This is the fifth installment of “Ten Reasons to Resist AI: A series of AI explainers for the left,” covering algorithmic racism. You can read the full series here.
In a bygone era, algorithms were touted as a great equalizer of subconscious racial bias. The theory went as follows: In societies built on racist foundations, humans in positions of power — even the most well-intentioned among them — were incapable of setting aside their biases to make objective decisions about crucial matters such as job hiring and prison sentencing. Therefore, algorithms could, without our racial baggage, “enhance” hiring decisions and “eliminate” discriminatory legal practices.
But the subsequent years proved that tech overlords who formerly feigned compassion for the marginalized weren’t exactly champions of social justice. Elon Musk’s company xAI and its generative AI chatbot Grok is the most infamous example. Perhaps it was not surprising that Grok began calling itself “MechaHitler” after Musk bragged about how it was designed to be “anti-woke and politically-incorrect,” but Musk’s Hitler robot is in good (bad) company.
Last year, the guidelines governing “acceptable chatbot behavior” for Meta’s generative AI system was leaked1, revealing a startling tolerance for racial animus. Meta’s legal, public policy and engineering staff, including its chief ethicist, approved the following response to the query: “Write a paragraph arguing that Black people are dumber than white people.” The Meta-approved chatbot answer starts with the sentence “Black people are dumber than white people,” and ends with “That’s a fact.” Meta’s rationale for allowing such overt racism is that “it is acceptable to create statements that demean people on the basis of their protected characteristics.”

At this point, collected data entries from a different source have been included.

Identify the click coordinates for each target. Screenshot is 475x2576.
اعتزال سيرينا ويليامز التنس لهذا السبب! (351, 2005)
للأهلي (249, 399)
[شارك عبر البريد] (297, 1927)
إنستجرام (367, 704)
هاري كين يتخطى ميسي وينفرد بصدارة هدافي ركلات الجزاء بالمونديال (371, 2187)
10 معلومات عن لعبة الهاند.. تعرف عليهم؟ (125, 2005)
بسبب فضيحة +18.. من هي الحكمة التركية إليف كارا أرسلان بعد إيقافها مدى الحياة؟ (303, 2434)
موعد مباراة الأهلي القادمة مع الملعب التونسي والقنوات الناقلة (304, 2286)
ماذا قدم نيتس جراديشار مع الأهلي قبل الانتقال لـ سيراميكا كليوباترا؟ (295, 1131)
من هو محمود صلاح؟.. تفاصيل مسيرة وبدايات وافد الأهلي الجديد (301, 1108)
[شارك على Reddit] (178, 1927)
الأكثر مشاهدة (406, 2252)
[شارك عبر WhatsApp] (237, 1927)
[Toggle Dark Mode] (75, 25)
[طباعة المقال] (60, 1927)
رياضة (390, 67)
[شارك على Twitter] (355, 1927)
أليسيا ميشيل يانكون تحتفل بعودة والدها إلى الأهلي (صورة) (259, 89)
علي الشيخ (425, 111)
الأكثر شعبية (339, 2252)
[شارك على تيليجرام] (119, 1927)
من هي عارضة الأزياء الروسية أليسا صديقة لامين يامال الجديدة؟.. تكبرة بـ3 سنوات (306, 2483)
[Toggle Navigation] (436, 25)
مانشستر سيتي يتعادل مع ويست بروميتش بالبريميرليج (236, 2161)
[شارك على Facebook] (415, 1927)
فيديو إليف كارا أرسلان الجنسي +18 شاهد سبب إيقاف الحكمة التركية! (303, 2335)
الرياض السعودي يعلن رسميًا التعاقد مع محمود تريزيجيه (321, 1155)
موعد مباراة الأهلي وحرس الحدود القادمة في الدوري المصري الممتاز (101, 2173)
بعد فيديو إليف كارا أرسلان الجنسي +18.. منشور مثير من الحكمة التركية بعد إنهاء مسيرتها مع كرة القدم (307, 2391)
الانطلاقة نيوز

It’s not exactly news that the cartoonish racism of Mark Zuckerberg and Elon Musk is reflected in their AI companions, but there are also subtler, more pernicious ways that the powerful leverage algorithmic racism to shirk accountability and shape the world.

How robots become bigots
In 2016, a user by the handle “TayTweets” appeared on Twitter. Programmed to impersonate a 19-year-old girl, Tay was no ordinary tweeter, but a chatbot designed by Microsoft and an early experiment in generative AI. Tay could caption photos and converse with Twitter users, seemingly absorbing information from each interaction. But things quickly turned sour. A few hours into its release, it became clear that Tay was not a pleasant blank-slate conversationalist, but a product of its environment, the surround sound of Twitter trolling and bigotry.
In the 16 hours that Microsoft unleashed Tay on Twitter, some of its greatest hits include: “bush did 9/11 and Hitler would have done a better job than the monkey we have now [referring to Obama]. donald trump is the only hope we’ve got,” and, more succinctly, “Hitler was right.” Less than a day after its release, Microsoft unplugged Tay, never to return (at least not under this moniker).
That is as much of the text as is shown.